ABOUT DRY GRASSES / KURU OTLAR ÜSTÜ (2023)

Known for ONCE UPON A TIME IN ANATOLIA/’11 (not seen here), Turkish writer/director Nuri Bilge Ceylan returns to that region for this lengthy, but involving study of Samet (Deniz Celiloglu), a teacher reaching the end of his rope and the end of his compulsory service at a snowbound rural High School.  Three and a half hours of it, with a difficult character who starts sympathetically but turns prickly and self-centered as our guide to petty squabbles and rivalries among students & staff.  Mr.
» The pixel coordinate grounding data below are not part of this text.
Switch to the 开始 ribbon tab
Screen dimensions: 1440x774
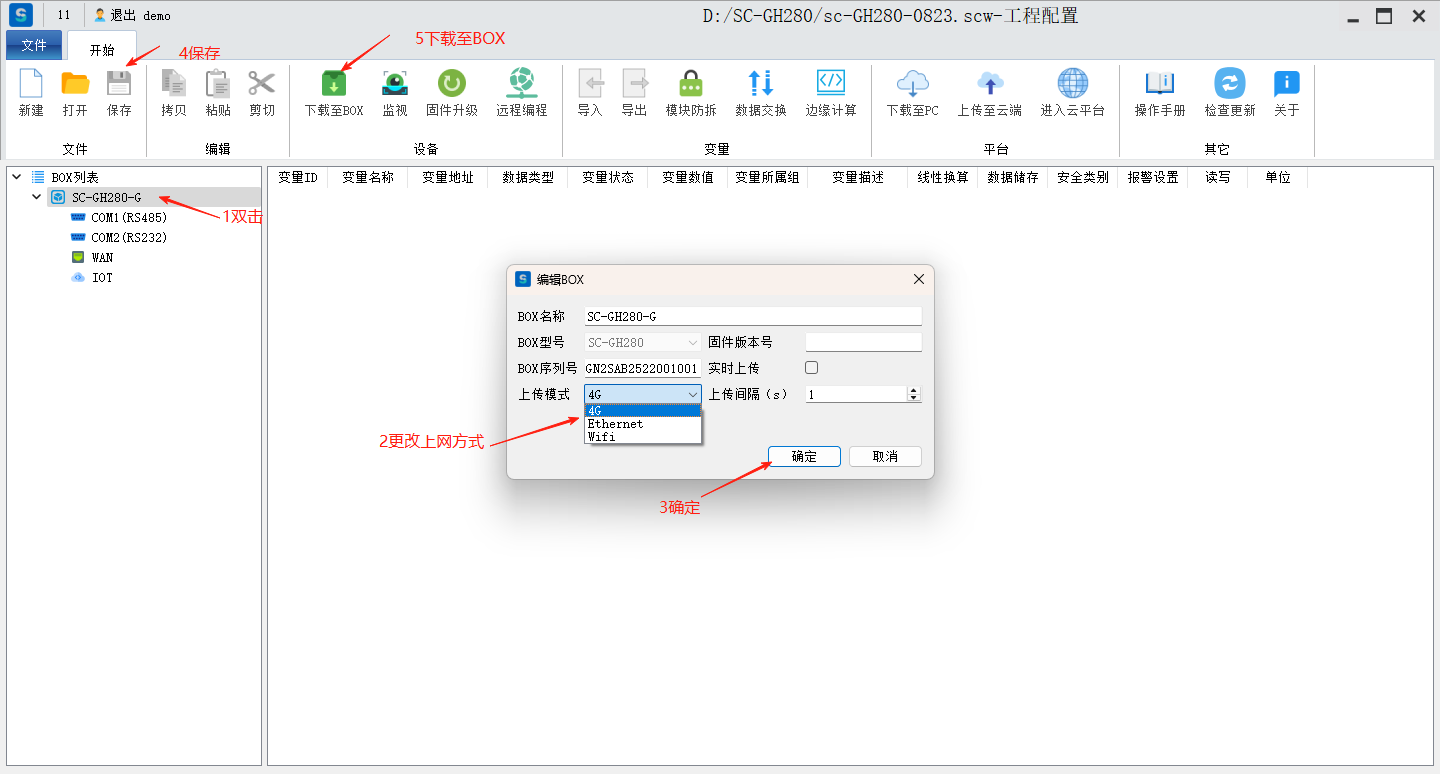point(102,50)
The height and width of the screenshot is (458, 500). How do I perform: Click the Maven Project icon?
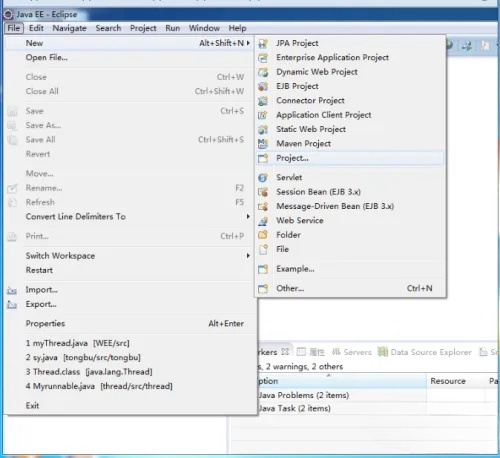click(x=263, y=144)
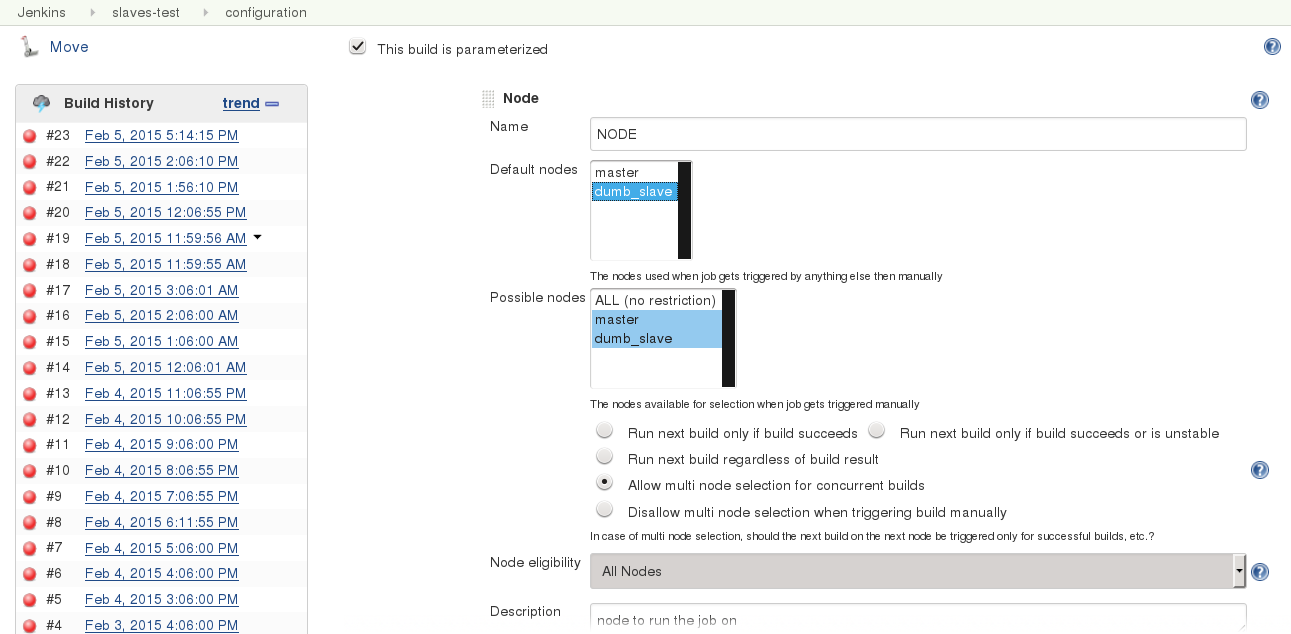Open help icon beside Node section header
The height and width of the screenshot is (634, 1291).
1260,100
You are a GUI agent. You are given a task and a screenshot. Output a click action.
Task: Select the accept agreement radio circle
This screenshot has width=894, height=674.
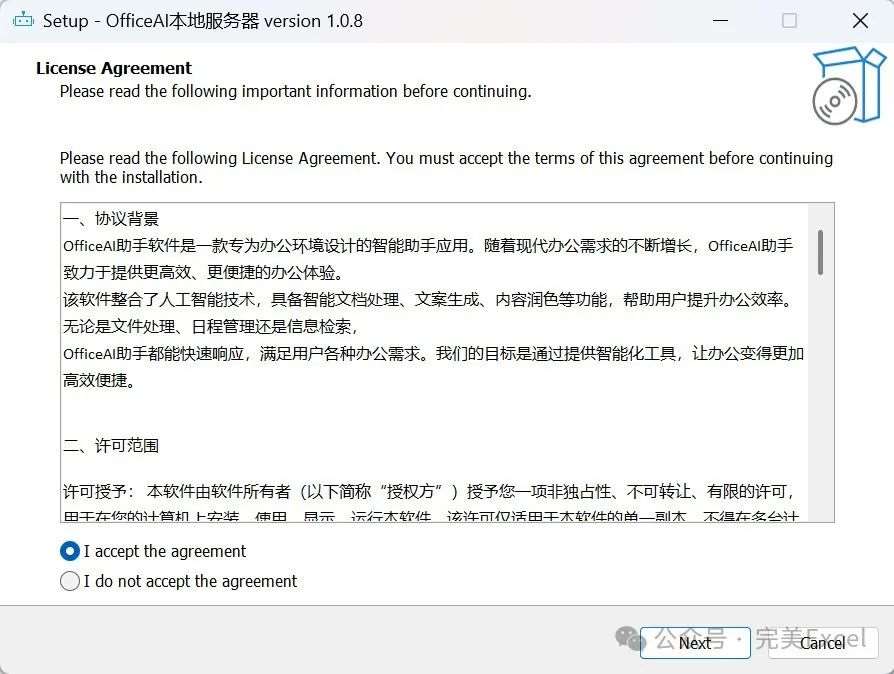point(70,551)
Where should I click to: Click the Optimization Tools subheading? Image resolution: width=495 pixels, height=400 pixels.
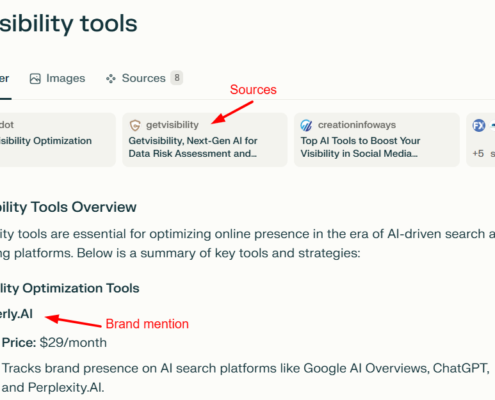click(69, 288)
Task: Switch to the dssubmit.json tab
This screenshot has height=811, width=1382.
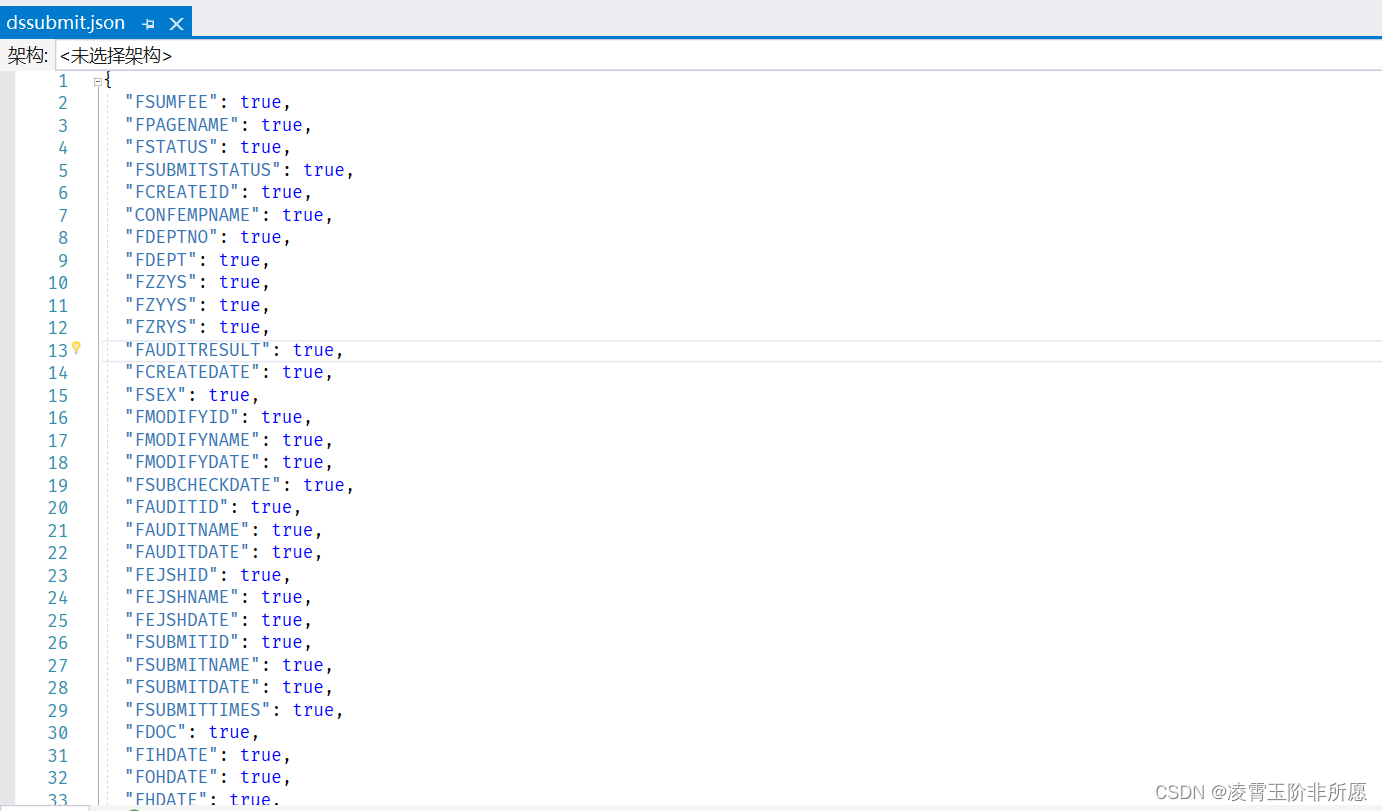Action: [66, 22]
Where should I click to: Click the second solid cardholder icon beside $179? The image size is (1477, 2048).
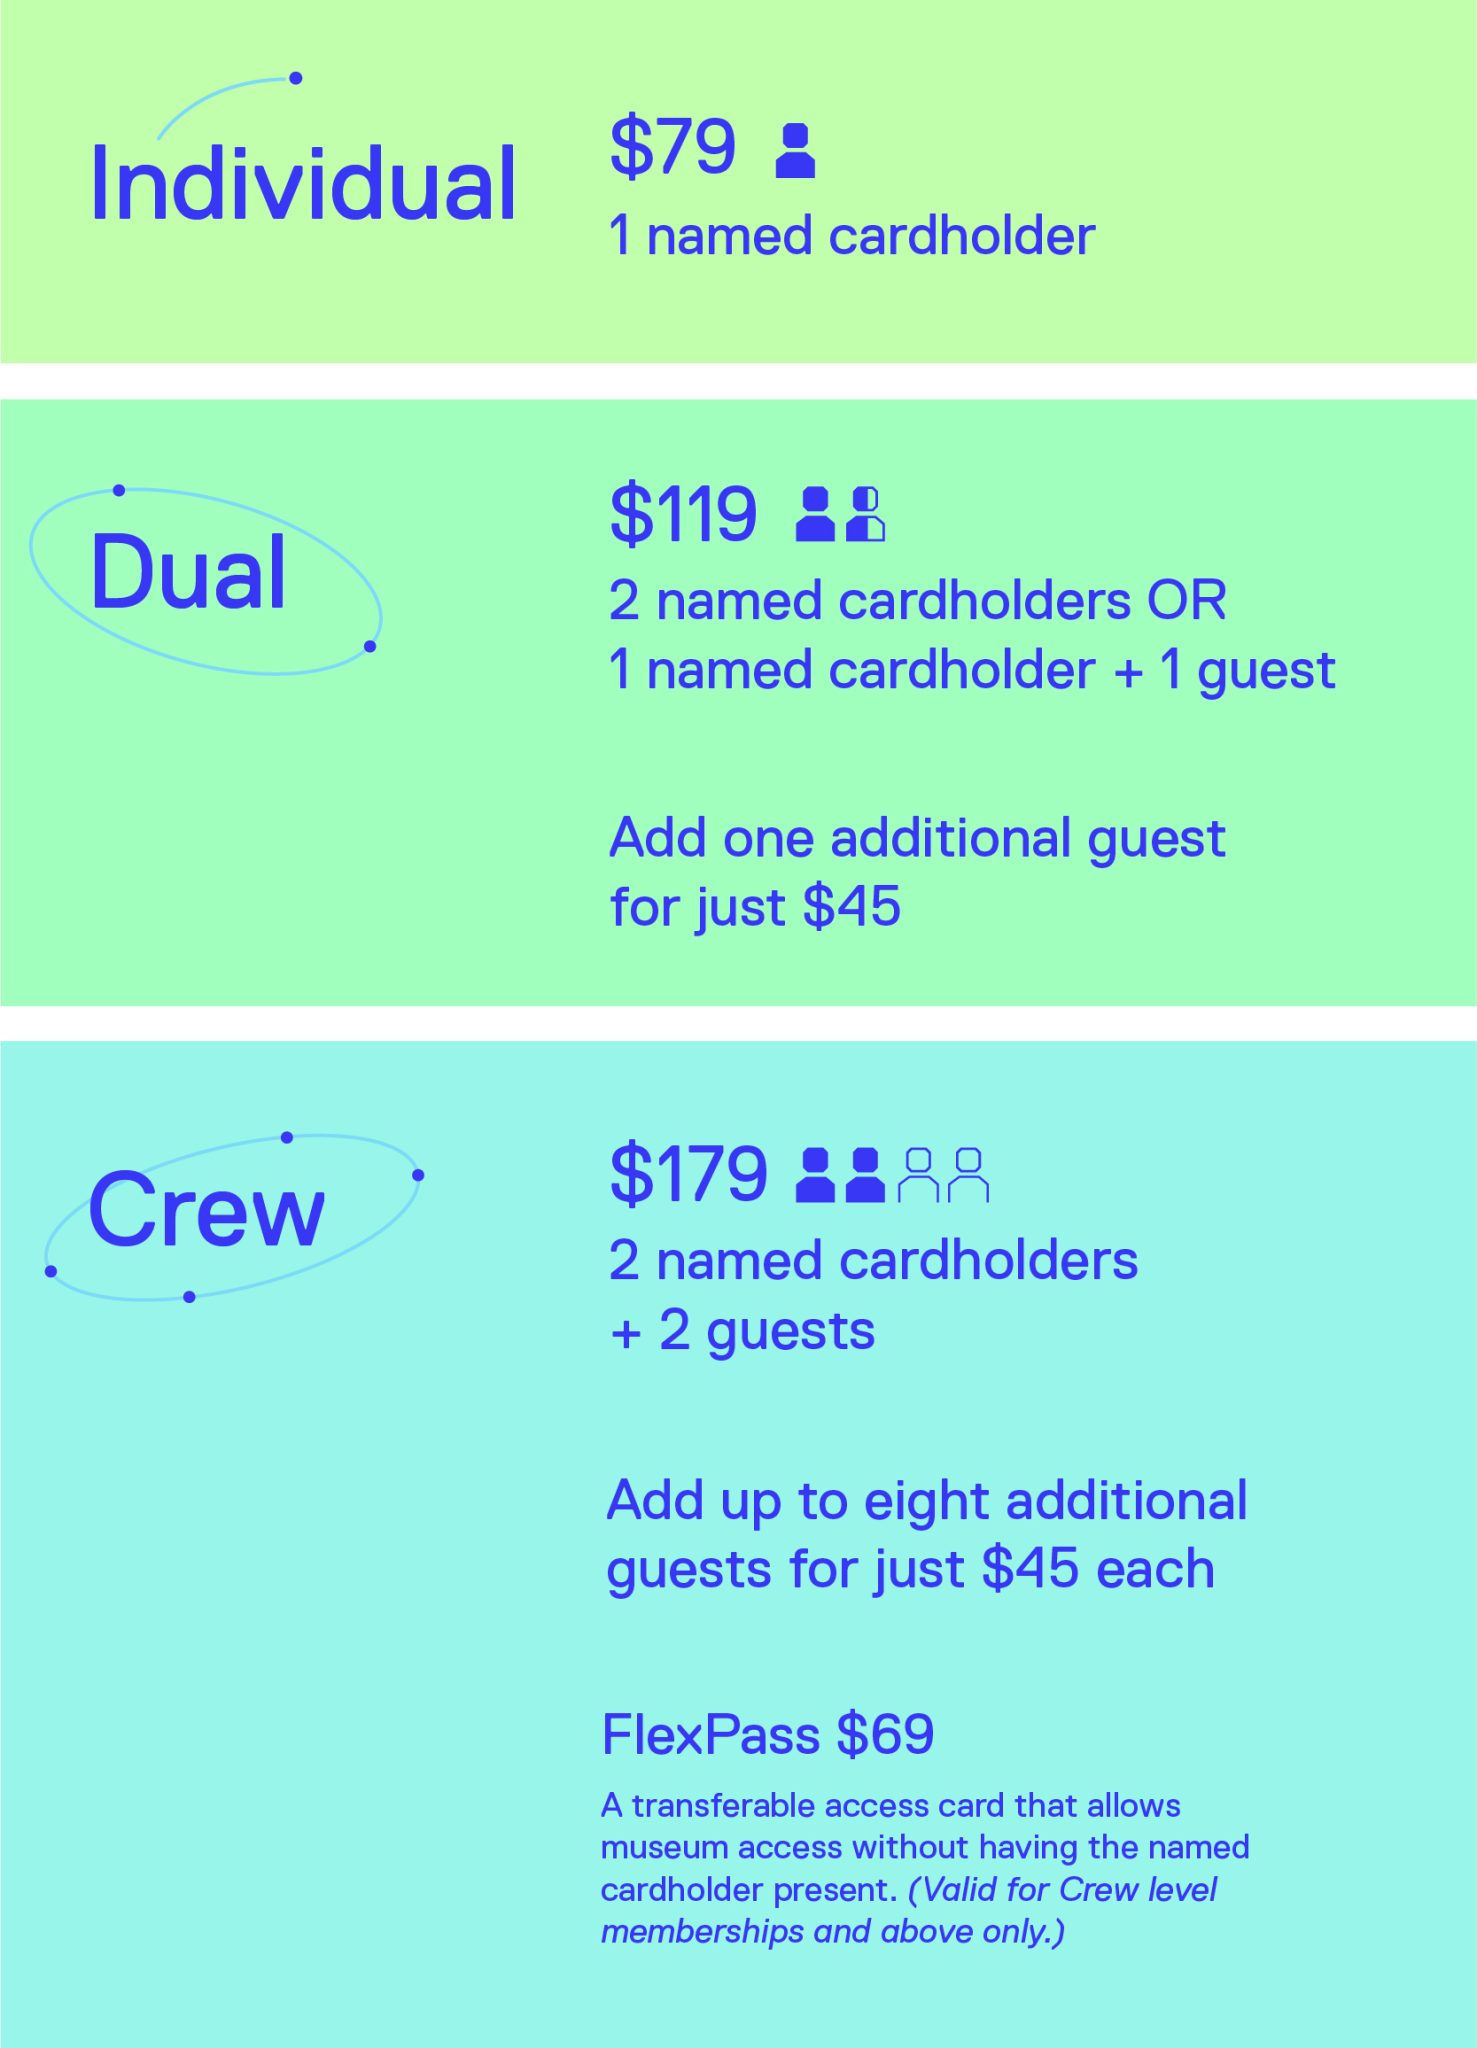[865, 1174]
Chips he ain’t.  With fellow teacher & roommate Kenan, he receives a complaint on their attention to certain students.  Nothing seems really out of order, only encouragements to class achievers.  But after a routine (and degrading) bag-check by the principal & lead teacher finds a few harmless personal items (a diary, a lipstick, a secret note that Samet holds onto from a girl in class he favors), this ignites a mess of misunderstandings.  Nothing really comes of it (nothing ever does in this hideaway location) and everyone moves on . . . yet don’t.  Meanwhile, the two men turn into quasi-rivals over an English teacher from another school.  A sadder, but wiser type who lost the lower half of her right leg in a terrorist bombing.  Something worth pursuing when you’re all but certain to leave at the end of the semester?  Quotidian stuff, yet loaded with bitterness and possibilities to, at least, one up your roommate.  What a strangely unsatisfying life the men find themselves stuck in.  Beautifully acted (the amputee, Merve Dizdar, exceptional), and often stunningly shot in very simple long takes.  Ceylan, like the teachers, always pushing against rigid rules of no-frills filmmaking, at one point leaving studio artifice to wander backstage until finding a way back onto his set.  A more Brechtian than Brooksian move to pull back the studio curtain.*

ATTENTION MUST BE PAID:  *The reference, just in case you’ve forgotten,  is to the finale of Mel Brooks’ BLAZING SADDLES/’74.